H AY muchas cosas malas en el mundo, pero la peor es la guerra. Simplemente, porque comporta todas las demás. Cuando una guerra termina -si es que alguna vez termina-, dejando su trágica estela de muerte, de destrucción y de sufrimiento, las sociedades conmocionadas se convencen a sí mismas de que nunca más, jamás, volverá a haber otra, de que será imposible que el ser humano vuelva a desplegar el horror contra sí mismo, de que la experiencia habrá calado en nuestras entrañas y nos habrá hecho mejores. No es cierto. Al poco tiempo, la capacidad de reincidencia de la humanidad en su propia destrucción vuelve a aflorar. Los fabricantes de armamento siguen fabricándolo y se embolsan pingües dividendos; la tecnología sigue operando al servicio de la sofisticación del combate; los intereses económicos se entrecruzan.

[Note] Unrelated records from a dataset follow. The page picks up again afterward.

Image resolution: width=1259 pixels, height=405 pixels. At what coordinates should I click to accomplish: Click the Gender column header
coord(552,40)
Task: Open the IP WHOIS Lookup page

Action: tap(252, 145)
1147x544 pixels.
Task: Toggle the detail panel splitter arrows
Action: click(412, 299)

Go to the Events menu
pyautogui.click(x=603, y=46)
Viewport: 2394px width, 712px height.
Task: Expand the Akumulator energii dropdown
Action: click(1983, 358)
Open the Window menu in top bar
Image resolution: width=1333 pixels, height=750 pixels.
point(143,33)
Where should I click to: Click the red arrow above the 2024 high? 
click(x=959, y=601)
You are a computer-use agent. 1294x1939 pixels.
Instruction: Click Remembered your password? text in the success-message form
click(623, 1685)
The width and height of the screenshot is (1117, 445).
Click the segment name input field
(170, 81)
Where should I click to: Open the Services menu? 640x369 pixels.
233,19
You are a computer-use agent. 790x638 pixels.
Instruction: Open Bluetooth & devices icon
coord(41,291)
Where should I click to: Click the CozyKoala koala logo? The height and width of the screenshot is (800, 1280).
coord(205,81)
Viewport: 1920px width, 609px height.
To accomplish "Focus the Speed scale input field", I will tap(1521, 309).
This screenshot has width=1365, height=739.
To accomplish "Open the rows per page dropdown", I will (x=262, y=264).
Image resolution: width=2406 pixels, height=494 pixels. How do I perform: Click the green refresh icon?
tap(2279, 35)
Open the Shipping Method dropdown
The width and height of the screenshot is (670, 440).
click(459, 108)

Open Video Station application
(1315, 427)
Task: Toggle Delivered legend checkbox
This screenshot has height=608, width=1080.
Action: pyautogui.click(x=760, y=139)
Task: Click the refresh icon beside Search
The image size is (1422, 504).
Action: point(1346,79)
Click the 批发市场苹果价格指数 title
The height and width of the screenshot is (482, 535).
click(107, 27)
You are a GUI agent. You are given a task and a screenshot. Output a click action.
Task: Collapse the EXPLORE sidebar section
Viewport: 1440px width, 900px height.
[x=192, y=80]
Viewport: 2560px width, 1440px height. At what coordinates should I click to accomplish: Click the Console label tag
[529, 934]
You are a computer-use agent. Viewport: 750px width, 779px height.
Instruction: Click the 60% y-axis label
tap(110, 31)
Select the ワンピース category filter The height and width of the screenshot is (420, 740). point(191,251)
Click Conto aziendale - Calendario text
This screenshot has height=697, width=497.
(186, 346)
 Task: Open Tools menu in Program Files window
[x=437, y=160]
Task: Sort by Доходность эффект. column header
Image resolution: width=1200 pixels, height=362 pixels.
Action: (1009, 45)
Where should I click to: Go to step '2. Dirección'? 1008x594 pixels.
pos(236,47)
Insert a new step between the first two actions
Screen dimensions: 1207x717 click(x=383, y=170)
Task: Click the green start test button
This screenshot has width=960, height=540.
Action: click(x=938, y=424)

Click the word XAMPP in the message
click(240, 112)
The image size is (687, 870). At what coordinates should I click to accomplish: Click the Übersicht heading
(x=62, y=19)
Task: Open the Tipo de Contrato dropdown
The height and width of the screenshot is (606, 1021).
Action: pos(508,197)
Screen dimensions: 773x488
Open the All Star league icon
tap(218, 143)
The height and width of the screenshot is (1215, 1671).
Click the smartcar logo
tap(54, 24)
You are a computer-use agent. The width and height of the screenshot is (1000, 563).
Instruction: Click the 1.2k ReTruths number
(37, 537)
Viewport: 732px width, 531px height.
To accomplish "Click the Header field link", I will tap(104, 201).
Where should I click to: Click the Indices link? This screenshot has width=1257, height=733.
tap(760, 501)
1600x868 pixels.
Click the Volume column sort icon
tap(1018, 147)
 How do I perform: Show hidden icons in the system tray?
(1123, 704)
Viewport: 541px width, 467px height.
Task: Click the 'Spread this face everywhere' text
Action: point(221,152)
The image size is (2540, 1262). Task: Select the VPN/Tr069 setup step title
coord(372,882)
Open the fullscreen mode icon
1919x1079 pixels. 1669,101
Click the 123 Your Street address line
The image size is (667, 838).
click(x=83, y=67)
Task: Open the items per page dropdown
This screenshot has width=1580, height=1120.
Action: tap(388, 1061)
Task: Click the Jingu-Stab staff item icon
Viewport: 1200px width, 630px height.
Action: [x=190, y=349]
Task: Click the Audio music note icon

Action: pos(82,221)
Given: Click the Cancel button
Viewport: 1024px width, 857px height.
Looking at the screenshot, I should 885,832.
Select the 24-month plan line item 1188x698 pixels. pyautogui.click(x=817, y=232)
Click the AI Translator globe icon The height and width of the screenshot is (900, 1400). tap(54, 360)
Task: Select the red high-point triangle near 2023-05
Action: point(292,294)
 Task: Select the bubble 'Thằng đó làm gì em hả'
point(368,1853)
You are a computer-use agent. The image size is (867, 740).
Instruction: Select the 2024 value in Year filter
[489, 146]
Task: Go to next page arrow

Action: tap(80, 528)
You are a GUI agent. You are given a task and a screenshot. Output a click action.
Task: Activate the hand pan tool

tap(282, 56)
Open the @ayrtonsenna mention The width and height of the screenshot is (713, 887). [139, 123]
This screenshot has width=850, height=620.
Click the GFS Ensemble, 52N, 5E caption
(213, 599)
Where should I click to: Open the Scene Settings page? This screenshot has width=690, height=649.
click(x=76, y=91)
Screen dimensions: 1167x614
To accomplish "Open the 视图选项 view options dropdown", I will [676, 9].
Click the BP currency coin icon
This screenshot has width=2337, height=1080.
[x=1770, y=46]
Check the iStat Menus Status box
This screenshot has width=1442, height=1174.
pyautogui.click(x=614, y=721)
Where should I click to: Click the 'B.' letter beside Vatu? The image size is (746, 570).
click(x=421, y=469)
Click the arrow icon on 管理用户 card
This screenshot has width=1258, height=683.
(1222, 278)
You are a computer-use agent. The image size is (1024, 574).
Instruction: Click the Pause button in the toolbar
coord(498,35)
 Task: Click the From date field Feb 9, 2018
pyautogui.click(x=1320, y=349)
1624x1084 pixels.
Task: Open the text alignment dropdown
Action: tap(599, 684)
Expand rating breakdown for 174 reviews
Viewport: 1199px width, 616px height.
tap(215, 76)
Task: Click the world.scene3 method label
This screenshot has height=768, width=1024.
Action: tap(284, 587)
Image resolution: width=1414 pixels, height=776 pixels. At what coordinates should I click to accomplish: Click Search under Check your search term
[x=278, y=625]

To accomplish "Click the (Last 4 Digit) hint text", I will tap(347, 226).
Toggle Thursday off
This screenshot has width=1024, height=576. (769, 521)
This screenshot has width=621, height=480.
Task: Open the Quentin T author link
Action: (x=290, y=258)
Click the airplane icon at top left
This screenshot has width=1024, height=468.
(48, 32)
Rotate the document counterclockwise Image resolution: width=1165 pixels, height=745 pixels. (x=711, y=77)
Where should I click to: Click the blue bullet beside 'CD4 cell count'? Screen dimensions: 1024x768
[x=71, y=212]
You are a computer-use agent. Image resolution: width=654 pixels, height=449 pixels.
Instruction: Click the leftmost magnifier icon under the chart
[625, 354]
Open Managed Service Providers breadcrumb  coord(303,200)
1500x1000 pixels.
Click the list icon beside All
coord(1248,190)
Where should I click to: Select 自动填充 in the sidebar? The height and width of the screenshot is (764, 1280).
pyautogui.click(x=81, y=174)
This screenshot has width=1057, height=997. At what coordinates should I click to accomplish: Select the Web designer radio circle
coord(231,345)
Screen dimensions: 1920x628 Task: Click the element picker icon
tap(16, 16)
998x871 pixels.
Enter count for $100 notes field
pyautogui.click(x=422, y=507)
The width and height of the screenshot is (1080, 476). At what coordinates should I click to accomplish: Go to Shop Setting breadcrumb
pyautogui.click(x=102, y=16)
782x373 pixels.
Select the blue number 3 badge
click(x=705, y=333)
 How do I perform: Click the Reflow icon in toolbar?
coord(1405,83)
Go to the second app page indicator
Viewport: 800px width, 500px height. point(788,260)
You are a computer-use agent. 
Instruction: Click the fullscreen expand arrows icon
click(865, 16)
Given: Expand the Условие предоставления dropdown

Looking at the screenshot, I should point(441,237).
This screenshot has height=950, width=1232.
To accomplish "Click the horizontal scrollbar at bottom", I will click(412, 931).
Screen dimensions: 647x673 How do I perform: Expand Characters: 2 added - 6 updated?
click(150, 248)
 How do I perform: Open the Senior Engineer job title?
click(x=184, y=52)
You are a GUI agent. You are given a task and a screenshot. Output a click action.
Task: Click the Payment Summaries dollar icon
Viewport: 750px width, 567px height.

La guerra no preocupa demasiado cuando ocurre lejos de nuestra casa, cuando los que mueren no son de nuestra familia ni tienen la piel de nuestro mismo color ni visten como nosotros, o cuando los contendientes se matan entre ellos sin amenazar nuestro confort. Ya hubo una guerra en la Europa balcánica en los noventa y nadie se rasgó las vestiduras: estaba debidamente encapsulada y desde nuestro cómodo sofá seguimos la retransmisión del genocidio sin que nos llegaran las salpicaduras. Ahora es distinto. Empezamos a inquietarnos porque el zumbido de la aviación y el estallido de las bombas podrían acercarse a nuestros hogares y, sobre todo, porque sabemos que, a un tiro de piedra, un sociópata trastornado está al mando.

La guerra de Ucrania nos rompe el corazón al mismo tiempo que nos asusta. Desde el lado oscuro, Putin nos da lecciones que deberíamos intentar aprender. El loco ruso nos demuestra lo peligroso que es consentir que un descerebrado llegue al poder y que otros descerebrados lo justifiquen y apoyen. También nos enseña el peligro congénito que entrañan las ideas dictatoriales y totalitarias y cómo se las ayuda a prosperar cuando se dinamitan desde dentro los cimientos de la democracia y se cuestionan sus instituciones y sus valores. Putin pone en evidencia el daño que hacen al mundo las ansias de grandeza, el militarismo, la nostalgia anacrónica de los viejos imperios y la defensa de ideas nacionalistas que se compadecen muy poco con un mundo que ya deberíamos entender como global y solidario. A Putin le obsesiona el territorio y mueve las fichas de su tablero guiado por sus especulaciones geopolíticas. Inventa amenazas (lamentablemente no es el primero) para justificar la agresión y construir a su alrededor un cinturón de afines que proteja sus intereses (lamentablemente tampoco en esto es el primero). Putin, en fin, nos enseña que la única resistencia posible consiste en más y mejor Europa y en la defensa a pie juntillas de los valores de la libertad, la tolerancia, la solidaridad y la democracia.